Literacy is defined as the ability to read, write, speak and listen, and use numeracy and technology, at a level that enables people to express and understand ideas and opinions, to make decisions and solve problems, to achieve their goals, and to participate fully in their community and in wider society. What does this mean within the realm of Artificial Intelligence (AI) and why is it important for not only our future, but also our present?
AI Literacy begins with a basic understanding of what AI is, the language surrounding the technological and social aspects of AI, how AI works and how it is currently playing a role in our daily lives, in addition to the potentiality of future implementations in all professions and industries. The objective of AI Literacy is to eradicate the misconceptions around AI and to create an all-inclusive ecosystem where all members of the community are armed with the basic skills needed to pursue further learning to better adapt to a changing world where AI will be prevalent.

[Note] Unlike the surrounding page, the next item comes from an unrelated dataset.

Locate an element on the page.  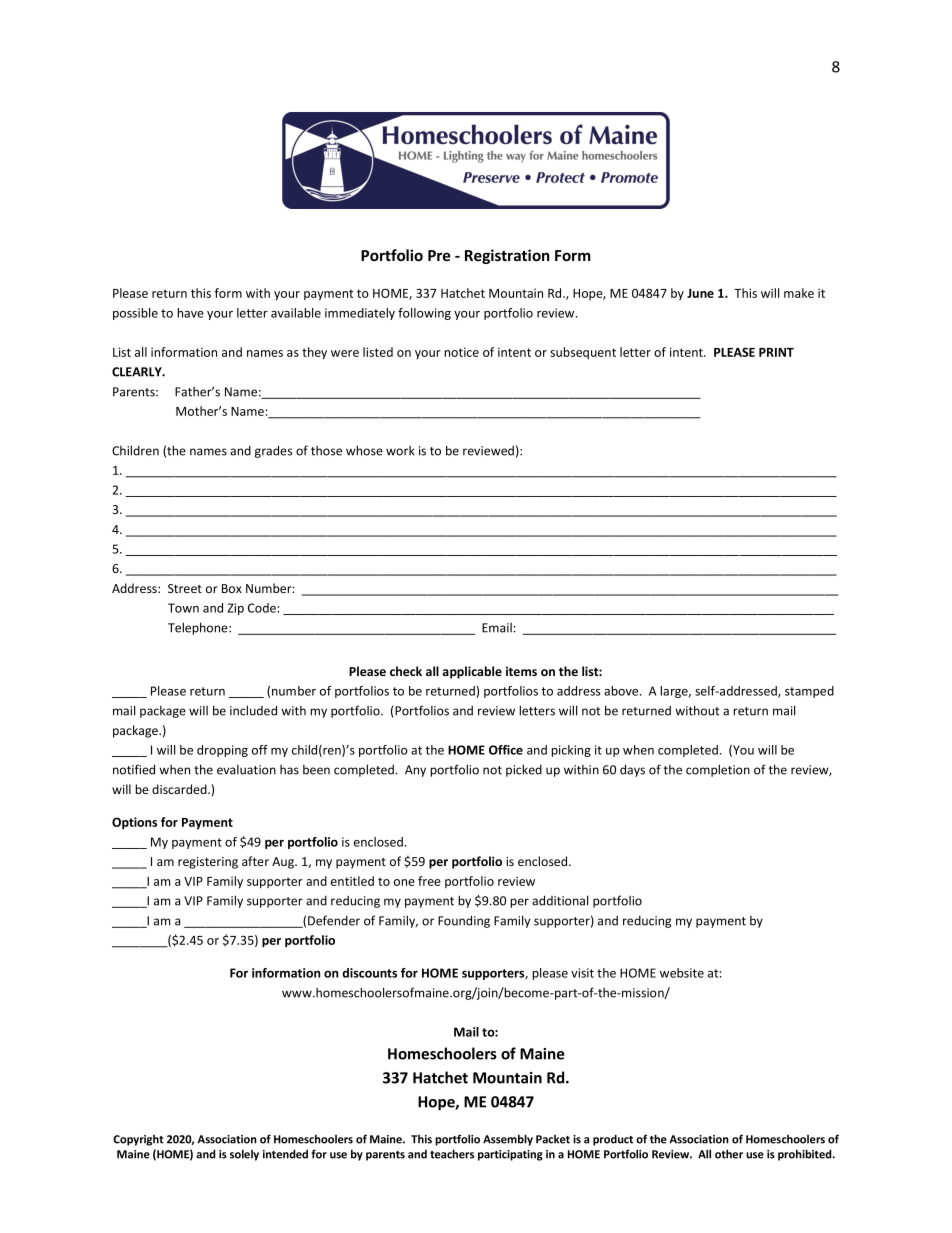
included is located at coordinates (253, 710).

In recent years, jobs across all levels require understanding and usage of technology. As a result, computer and digital literacy is the #1 entry-level skill needed in the job market.

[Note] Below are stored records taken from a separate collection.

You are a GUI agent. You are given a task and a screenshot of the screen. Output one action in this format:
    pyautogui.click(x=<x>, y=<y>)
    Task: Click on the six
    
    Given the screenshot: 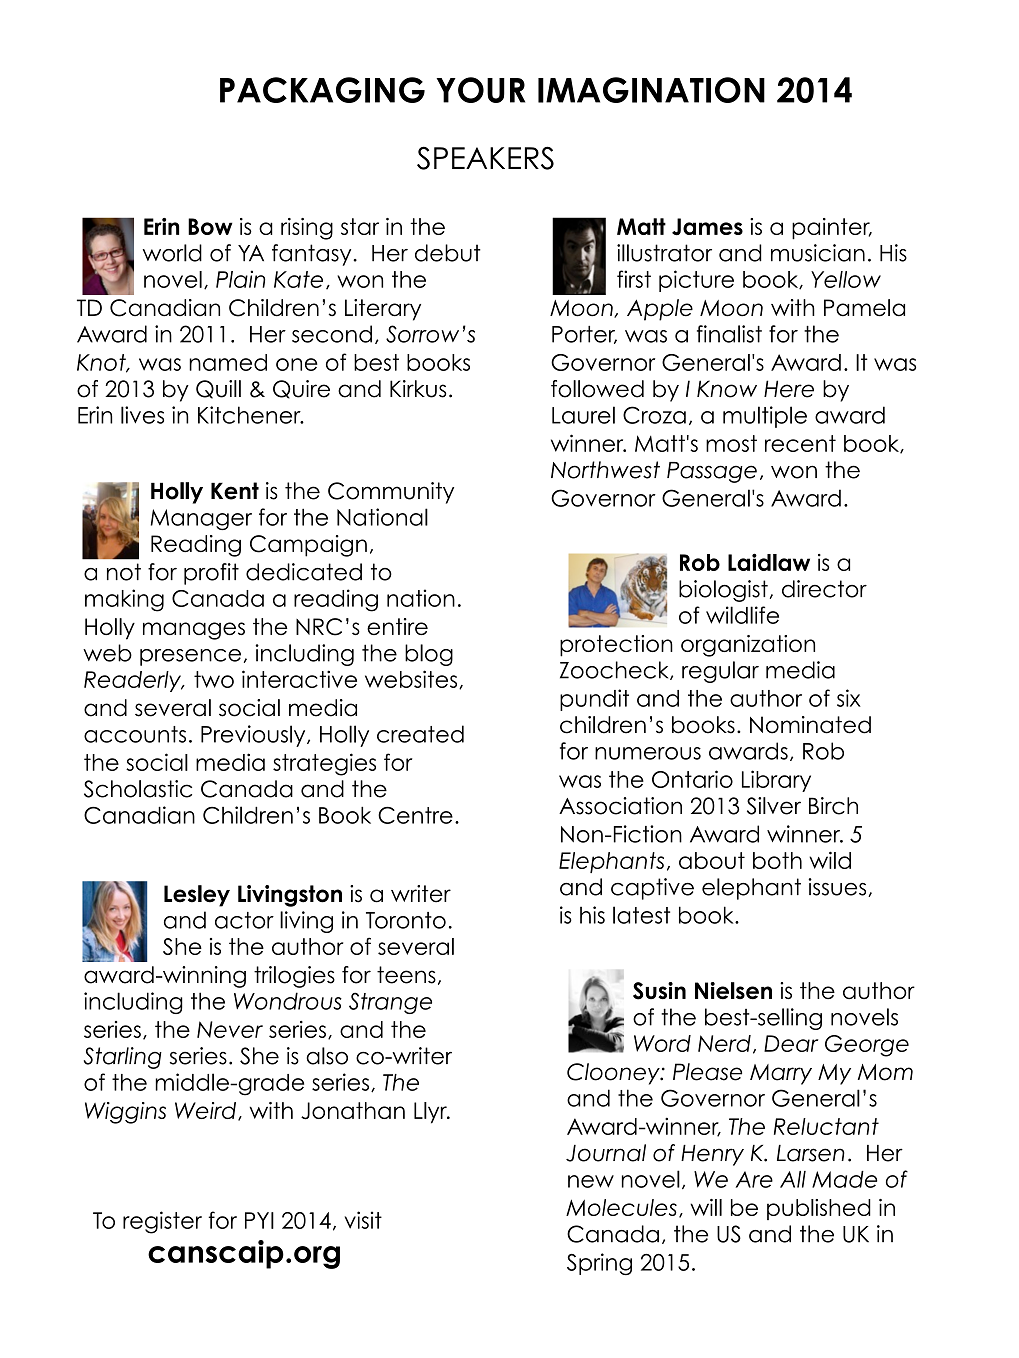 What is the action you would take?
    pyautogui.click(x=849, y=698)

Computer literacy allows us to engage with society — finding a job, ordering takeout, searching an answer to a question — in ways previously unimaginable. Similarly, AI literacy is becoming increasingly necessary as well, as artificial intelligence systems become more integrated into our daily lives.

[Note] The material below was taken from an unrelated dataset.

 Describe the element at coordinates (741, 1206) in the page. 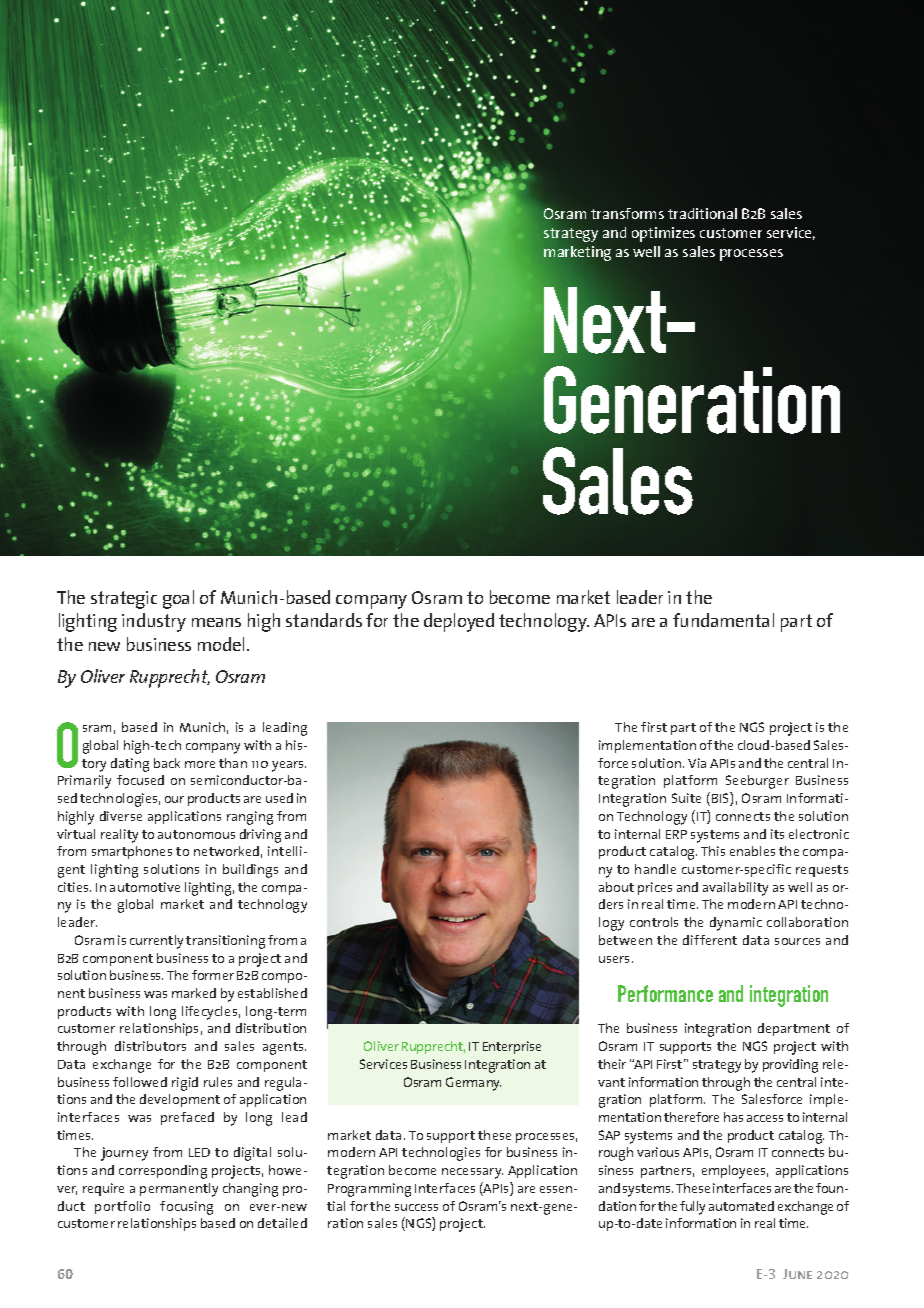

I see `automated` at that location.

Data literacy is required for data mining, in which data are exploratorily analyzed to examine a phenomenon. In machine learning, statistical literacy is required to analyze big data. In view of the fact that data mining and machine learning represent main AI technologies, data literacy and statistical literacy continue to be key elements. What about AI literacy? In daily life, none of us would create a deep learning algorithm or is expected to have such ability. AI literacy refers to being conscious about whether there are any standardized/formatted tasks that have not been applied for AI due to large data volume, and whether excessive labor, money or time is spent for “categorization, repetition, exploration, organization and optimization.” We should make it a habit to think about what can and cannot be applied to AI. AI can learn much more than just quantitative data. Recording a range of information including text, sound, and images is valuable. For example, record your mother’s recipe as digitized text. When a cooking robot becomes reality in the future, having the data for one recipe could lead to a new business of reproducing home cooked meals. We should constantly examine whether the information we possess has the potential of generating high value added, be emotionally prepared to let go of tasks that AI can perform in our place, and start learning and investing in our strengths that they cannot perform.